The jury is still out on what will happen to bond prices during 2023, but some experts believe that reduced prices could offer good value: lower prices mean higher yields and potentially higher income in the future.
7) Increasing tax burden
With the government on the hunt for extra cash, many tax thresholds are due to be frozen or reduced during 2023. This means we will be pay more to the taxman in the future, as our pay rises but the thresholds remain the same until 2028.
By 2028, someone currently earning £30,000 will pay an extra £1,919 in tax, due to their pay rising but the tax thresholds remaining the same. By 2028, they will be paying 21% of their total earnings to the taxman, compared with 19% this tax year.
Likewise, by 2028 someone currently earning £50,000 will pay an extra £4,280 in tax and 27% of their total earnings to the taxman, compared with 24% this tax year, as more and more of their earnings are taxed at the higher rate.
Of course, the increasing tax burden makes pension saving potentially even more attractive in the future. Pension tax relief is one of the best ways to reduce your tax burden as pension contributions are topped up by the taxman, so are effectively tax free.
8) Squeezing pension allowances
Unfortunately for pension savers, pension allowances have also been frozen for many years and may even become a target for reductions during 2023.

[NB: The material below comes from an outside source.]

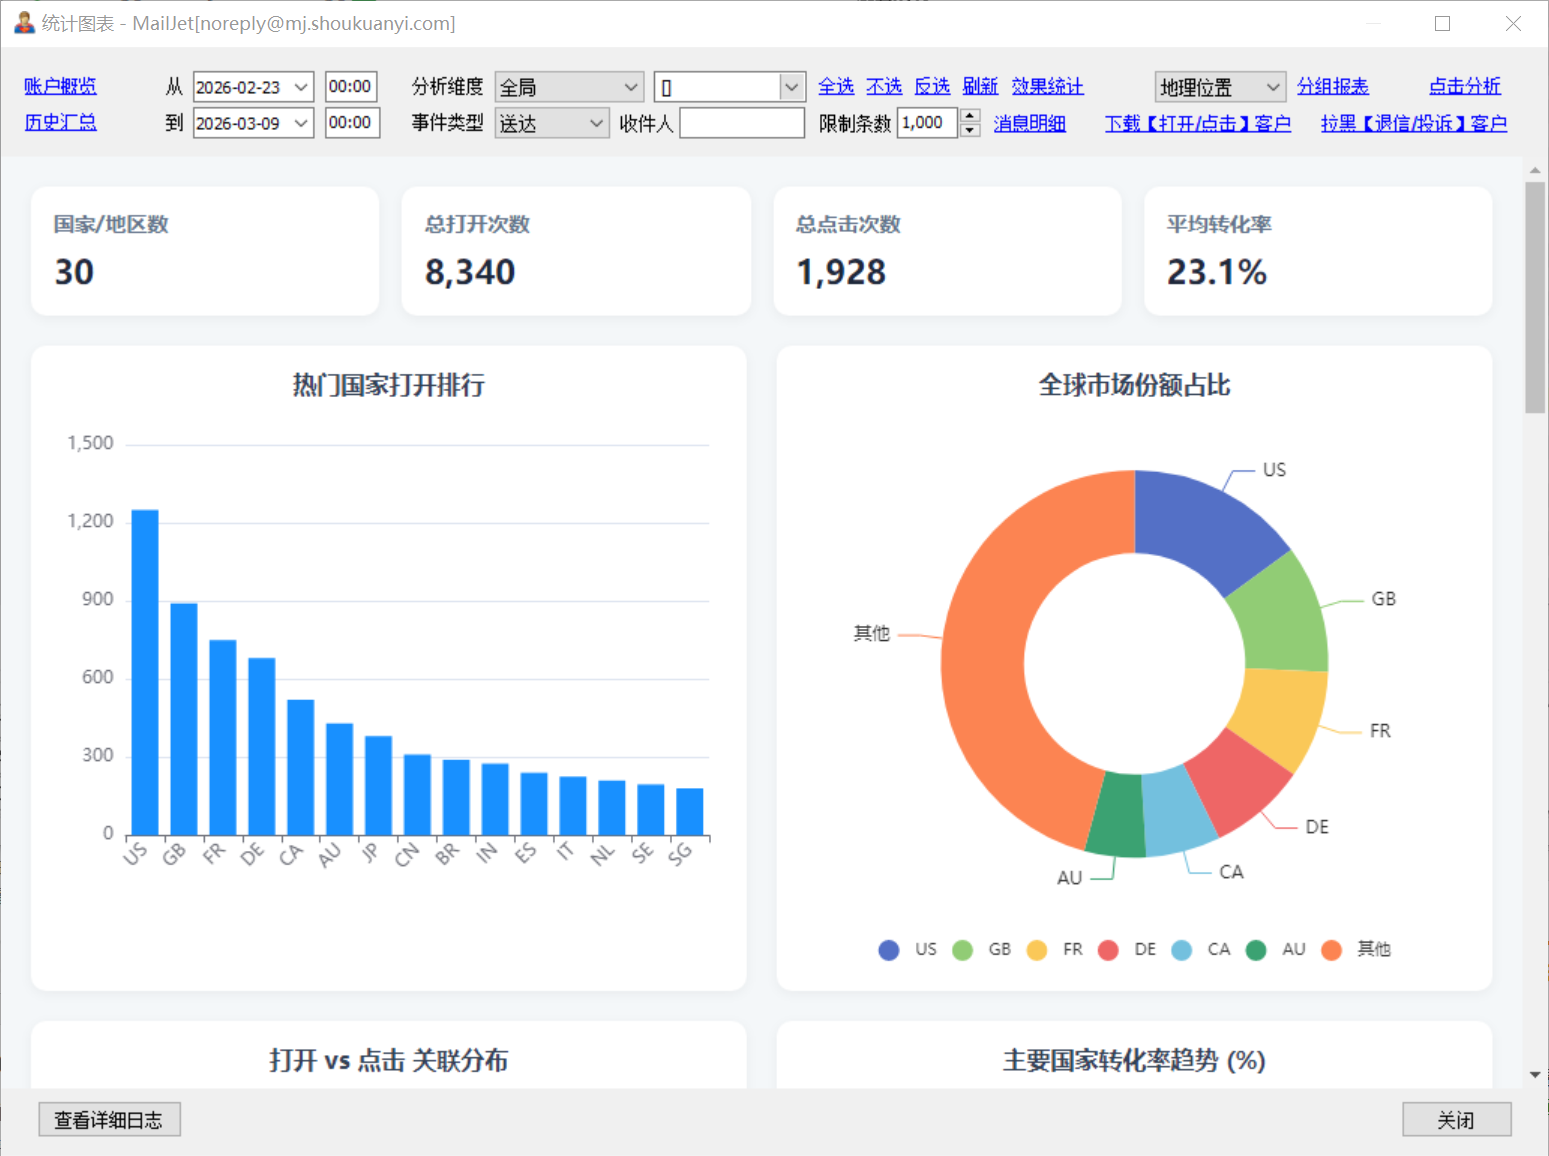The height and width of the screenshot is (1156, 1549).
Task: Click the 查看详细日志 button
Action: pyautogui.click(x=109, y=1120)
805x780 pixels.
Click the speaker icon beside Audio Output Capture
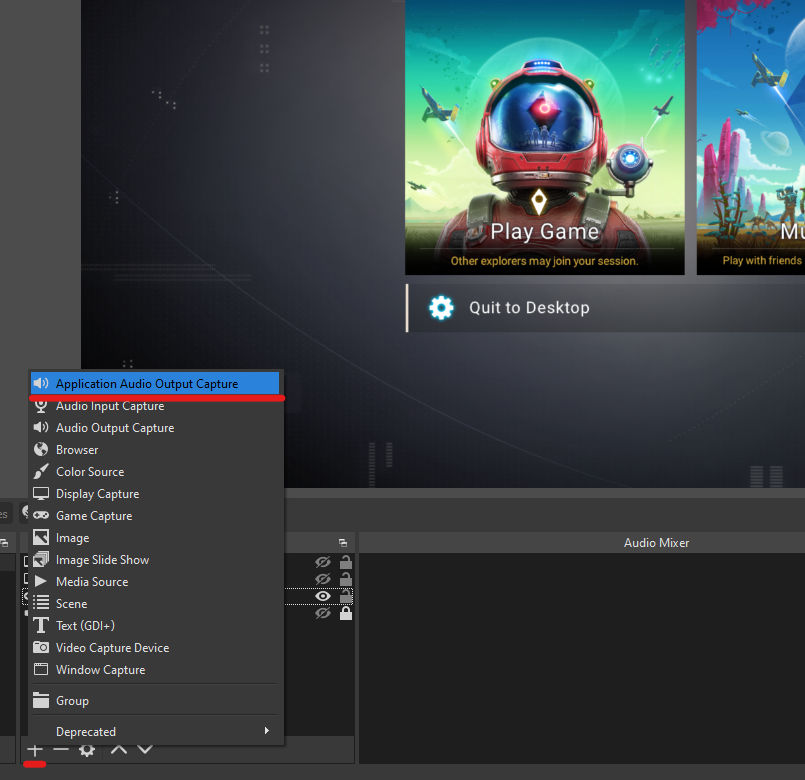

The pension annual allowance, which caps the amount you can pay into your pension each year, has been reduced over the years, from £255,000 to £50,000 in 2012 and then again to £40,000 in 2014, where it stayed. The money purchase allowance was reduced from £10,000 to £4,000 in 2017.
The lifetime allowance, which limits the total amount you can save into your pension, was £1.8 million in 2012 and has been hovering around £1 million since 2017: it’s halved in real terms since its introduction in 2007.
Watch out in 2023 in case the government decide to further target pension allowances so they can save on pension tax relief.
9) Pension dashboards
One good piece of news for pension savers is that pension dashboards’ legislation is finally expected to come into effect this year.
The new pension dashboards will give pension savers a summary of all the pensions they hold with different providers in one place when they log into their pension scheme.
They should make it easier for investors to keep track of their wealth and know if they are on target for a comfortable retirement.